Top chef: Microgreens star in Jr. Iron Chef competition at Nevada Union High School
Special to The Union
Harvest of the Month just got serious. Earlier this month, 38 teams from five culinary classes competed in Nevada Union high school’s Jr. Iron Chef Competition to craft the winning recipe featuring April’s Harvest of the Month ingredient: Microgreens (pea shoots and sunflower greens).
In addition to being tasted in 300 classrooms across Western Nevada County through Sierra Harvest’s farm to school program, these sassy sprouts were given the star treatment as the “secret ingredient” in this fun, inventive competition.
These special microgreens were grown by Natural Trading Company out of Newcastle, Calif., and other produce for the recipes were sourced through the Briar Patch Food Coop.
Curious about what a microgreen is exactly? You’re not alone.
Technically different than a sprout (sprouts are grown in water, not soil), microgreens are the first cotyledon leaves of an edible plant and are usually grown in a dense mat and cut fresh before they get too big.
Filled with nutrients and enzymes, microgreens pack a healthy punch and are bursting with flavor. In short, they are an excellent secret ingredient.
Through Kelli Morris’s Nevada Union High School culinary program, 150 students showcased the pea and sunflower greens in a number of innovative ways including salads, pizzas, smoothies and wraps.
These budding chefs presented their recipes to a talented panel of guest judges from the community that included many accomplished restaurateurs and entrepreneurs: the mayor of Grass Valley, Howard Leving; the Assistant Superintendent of Nevada Joint Union High School District, Dan Frisella; a former Sunset Magazine writer and recipe creator, Stephanie Spencer; owner of Tess’s Kitchen store, Steve Rosenthal; former San Francisco Restaurant owner, Kwong Chew; curator of local favorite Polly’s Paladar, Megan Hart, and one of Sierra Harvest’s best volunteers, Rick Baron.
The winning teams went on to put their recipes to the real test — a sampling of their recipes shared with their peers at lunchtime.
The winners? A turkey veggie wrap and pineapple bacon pizza with microgreens. The wrap will be featured in the school lunch program.
If you want to get in on the action, turn on an episode of Iron Chef, don your apron and get cooking. The winning recipes are here to inspire you.
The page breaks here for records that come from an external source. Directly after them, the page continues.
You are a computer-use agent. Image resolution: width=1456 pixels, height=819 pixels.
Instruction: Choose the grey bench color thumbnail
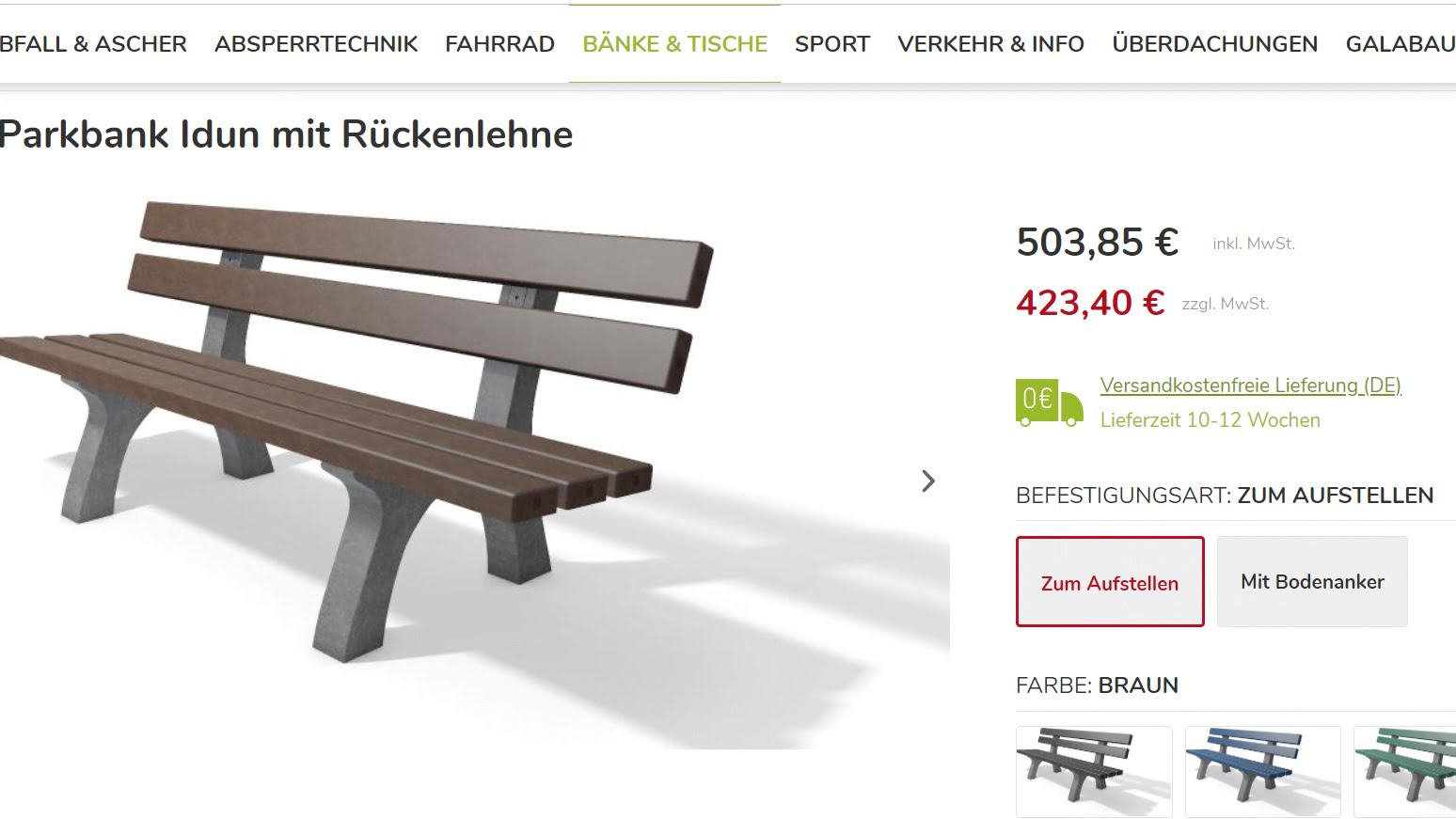coord(1094,771)
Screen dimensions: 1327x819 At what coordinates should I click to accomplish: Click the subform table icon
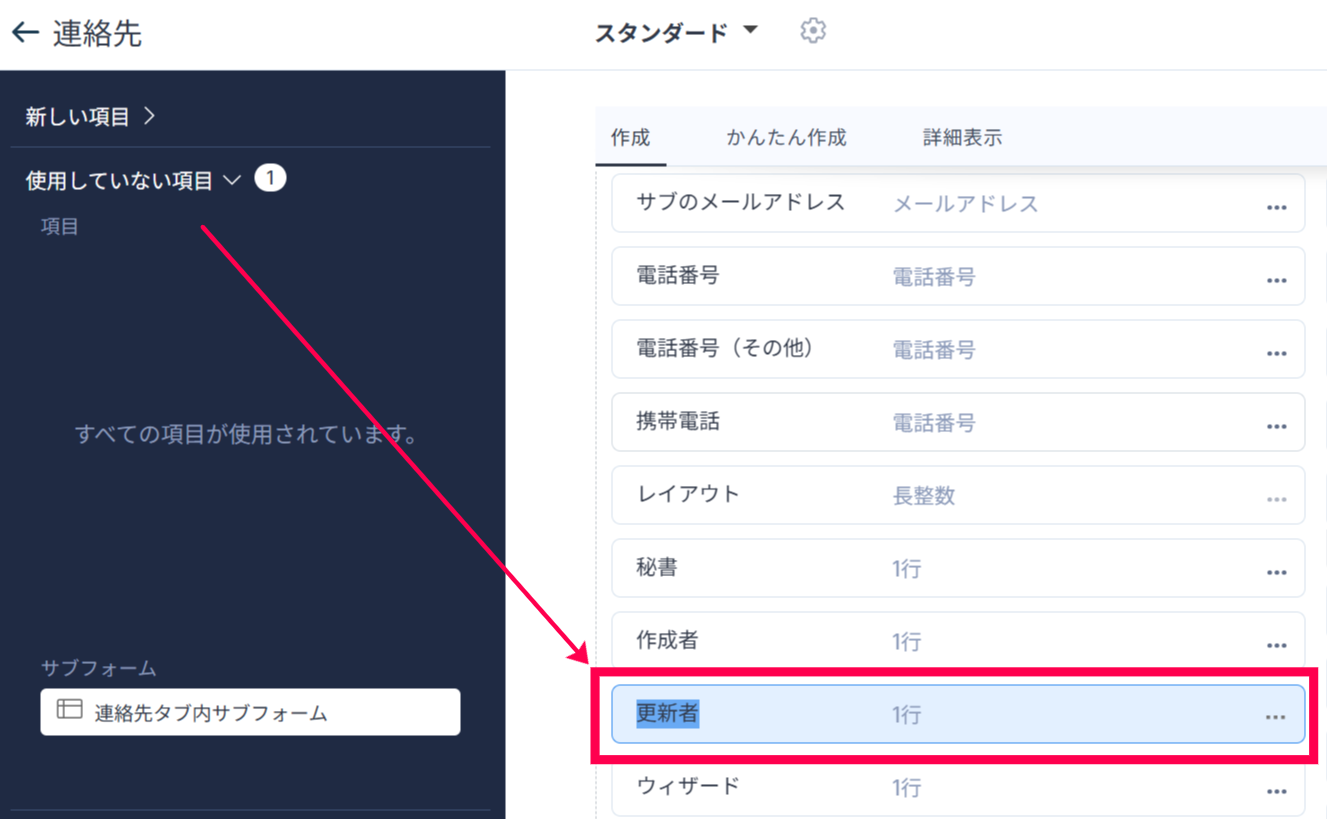pyautogui.click(x=69, y=710)
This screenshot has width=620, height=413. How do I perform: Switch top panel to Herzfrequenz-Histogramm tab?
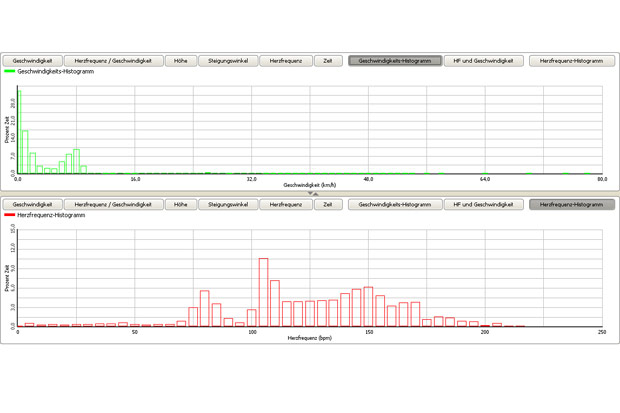[x=571, y=61]
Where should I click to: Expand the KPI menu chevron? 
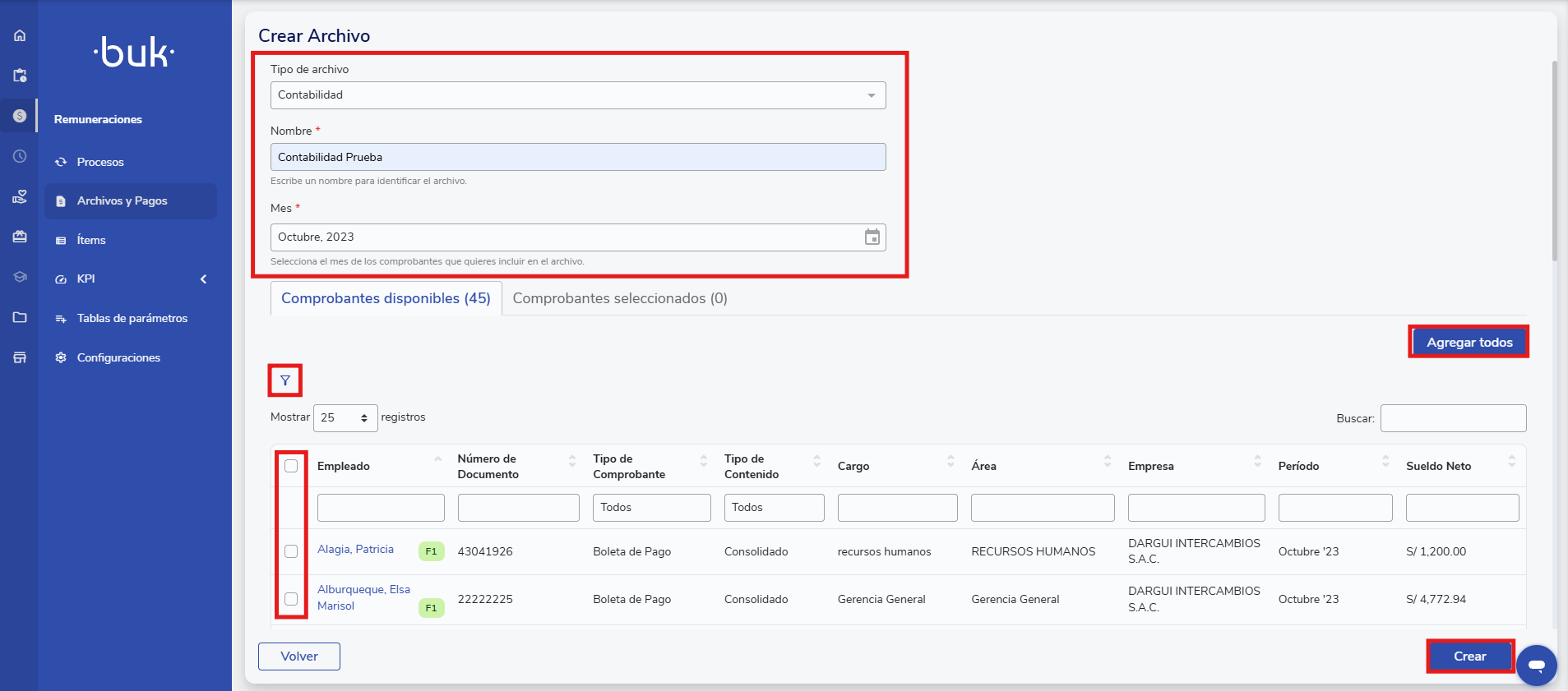tap(203, 279)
Bacon & caramelized pineapple pizza with microgreens
3 ounces bacon
8 ounces pineapple chunks
1 tablespoon brown sugar
1 large prepared pizza crust
1/2 cup pizza sauce
4 ounces shredded Monterrey jack cheese
2 green onions
1 1/2 cup sunflower shoot micro greens
Slice the bacon into one-inch pieces. Cook in a large skillet over medium heat until crisp and brown on the edges, but still slightly soft in the center (about five minutes).
The bacon will finish cooking on the pizza. Transfer the bacon to a paper towel lined plate and pour off most of the bacon grease from the skillet.
Drain the canned pineapple well. Cut the chunks in half to make smaller pieces.
Add the pineapple chunks to the skillet along with the brown sugar. Sauté over medium heat until the pineapple gets brown and sticky on the edges (about five minutes). Remove from the heat.
Preheat the oven to 450 degrees Fahrenheit. Stretch the pizza dough to fit a 14 inch pizza pan. Chop up 1/2 cup microgreens and mix in sauce.
Spread the sauce over the surface of the dough. Sprinkle the shredded Monterrey Jack cheese over the sauce.
Finally, top the pizza with the cooked bacon and caramelized pineapple pieces.
Bake the pizza for about 15 minutes, or until the crust is golden brown and the cheese is bubbly on top. After removing the pizza from the oven, top with sliced green onions and 1 cup of microgreens, cut into eight pieces, then serve.
Turkey wraps with microgreens
1 whole wheat tortilla
3 ounces deli turkey
1/3 cup hummus
2 slices cucumber
Handful of fresh spinach
1/4 of an avocado, sliced
Handful micro greens
Sliced up basil leaves
Spread hummus on the bottom 1/3 of wrap, about 1/2 inch from the bottom edge but spreading out the side edges.
Layer cucumber, spinach leaves, tomatoes, avocado slices, micro greens, and basil.
Fold the wrap tightly, as you would a burrito, tucking in all of the veggies with the first roll, then rolling firmly to the end. Cut in half and enjoy.
Amanda Thibodeau was the director of the Farm to School program for six years and now writes the Harvest of the Month article each month for Sierra Harvest.